まあカイン殿だからな
「カイン様、これはなんですか?」
納品した素材をまとめていた職員のお姉さんが、別の荷物に気がついた。
「ああ、そっちは今回の納品用とは別に採ってきた素材なんだ」
「中を見せてもらってもいいですか?」
「うん、もちろんいいよ」
別に隠してたわけじゃなくて、混ざるとわかりにくくなるかなと思ってわけてただけだからね。

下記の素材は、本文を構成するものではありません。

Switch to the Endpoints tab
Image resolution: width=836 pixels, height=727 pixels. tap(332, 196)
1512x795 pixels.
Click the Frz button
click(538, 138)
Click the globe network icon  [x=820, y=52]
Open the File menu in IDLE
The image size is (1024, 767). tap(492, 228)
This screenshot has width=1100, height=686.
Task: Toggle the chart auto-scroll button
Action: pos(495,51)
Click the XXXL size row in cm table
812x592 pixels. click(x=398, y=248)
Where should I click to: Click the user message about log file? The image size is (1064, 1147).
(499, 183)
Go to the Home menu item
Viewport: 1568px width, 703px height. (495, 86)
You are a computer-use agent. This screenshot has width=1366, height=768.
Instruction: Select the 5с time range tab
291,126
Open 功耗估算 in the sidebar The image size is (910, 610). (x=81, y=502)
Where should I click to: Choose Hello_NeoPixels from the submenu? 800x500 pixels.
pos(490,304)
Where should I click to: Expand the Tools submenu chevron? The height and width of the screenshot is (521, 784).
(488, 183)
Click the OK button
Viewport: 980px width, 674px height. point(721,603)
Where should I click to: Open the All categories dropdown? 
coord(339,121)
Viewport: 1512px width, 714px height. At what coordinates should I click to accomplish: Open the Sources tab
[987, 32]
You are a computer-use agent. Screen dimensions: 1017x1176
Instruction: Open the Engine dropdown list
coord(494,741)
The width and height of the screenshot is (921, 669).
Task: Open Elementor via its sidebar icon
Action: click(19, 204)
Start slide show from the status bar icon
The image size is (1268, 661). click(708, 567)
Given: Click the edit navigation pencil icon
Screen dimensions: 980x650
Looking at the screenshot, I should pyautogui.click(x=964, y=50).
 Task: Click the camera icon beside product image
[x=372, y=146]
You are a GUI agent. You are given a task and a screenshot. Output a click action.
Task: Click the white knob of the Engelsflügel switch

それでは失礼します、といってお姉さんが中身をテーブルの上に取り出した。
出てきたのは乾燥させた千年苔や、念のために持ってきた苔周辺の土、その他の珍しい食材などだ。
「本当に千年苔も手に入れたのですね……」
お姉さんが声を漏らす。
驚いたいうよりは、どこか苦笑気味だった。
他にも色々見ていたけど、やがて薄い円盤状のものを手に取った。
「カイン様、これは? 初めて見るものですが……」
「ああ、それはアダマンタイマイの甲羅だよ」
「なるほど、アダマンタイマイの……ええっ、アダマンタイマイの甲羅ですか!?」
ものすごく驚いた。
「アダマンタイマイの甲羅っていったら普通は硬くて切れないから、削った粉末になるじゃないですか! それをこんな、まるまる切って持ってくるなんて聞いたことありません……。鑑定結果は……もちろん本物ですよね……」
そりゃまあ本物だからね。
とはいえ驚くのも無理はないかな。
実際こんなに早く見つけられたのも、甲羅をこんな形で切り取って持ってこられたのも、全部ライムのおかげだからね。
僕一人だったらなにもできなかった。
ちなみにシルヴィアたちは気にしていないみたいだった。
甲羅の薄切りを珍しそうに見ている。
「へー、アダマンタイマイの甲羅ってはじめて見ましたけど、こんな感じなんですね」
「硬いといわれているが、これほどの薄切りでもこの硬さか。生半な剣では傷ひとつ付けられないというが、やはりライム殿が切ったのか」
「はい、カインさんがほしいというので、ちょっとだけ切ってきました」
ニアとシルヴィアも見るのは初めてみたいで、興味深そうに持ったり叩いたりしている。
そんな風に和気藹々と話す僕らだったけど、職員のお姉さんは信じられないみたいだった。
「あの、みなさんは驚かれないのですか?」
「驚く? なにをだ?」
「だって、アダマンタイマイの甲羅なんですよ? それをこんな風に切って持ってくるなんて、前代未聞といいますか……。私もこの仕事はそれなりにしていますけど、こんなのははじめて見たのですが……」
お姉さんの言葉に対して、ニアとシルヴィアが苦笑したように顔を見合わせただけだった。
「まあ師匠ですし」
「まあカイン殿だからな」
あっさりと答える二人に、お姉さんは絶句したまま声を失っていた。
「セーラからも話は聞いていたのでカイン様の実力を疑っていたわけではないのですが……、隠れSSランクといわれる理由がわかった気がしますね……」
「えっ、僕そんな風に思われてたの?」
「最初にいったじゃないですか。カイン様は冒険者協会の中では有名なんですよ。今回のことで、ますますファンが増えるかもしれませんね」
そういえば確かにそんなことをいってた気がしたけど、まさか本当だなんて思わなかったからなあ。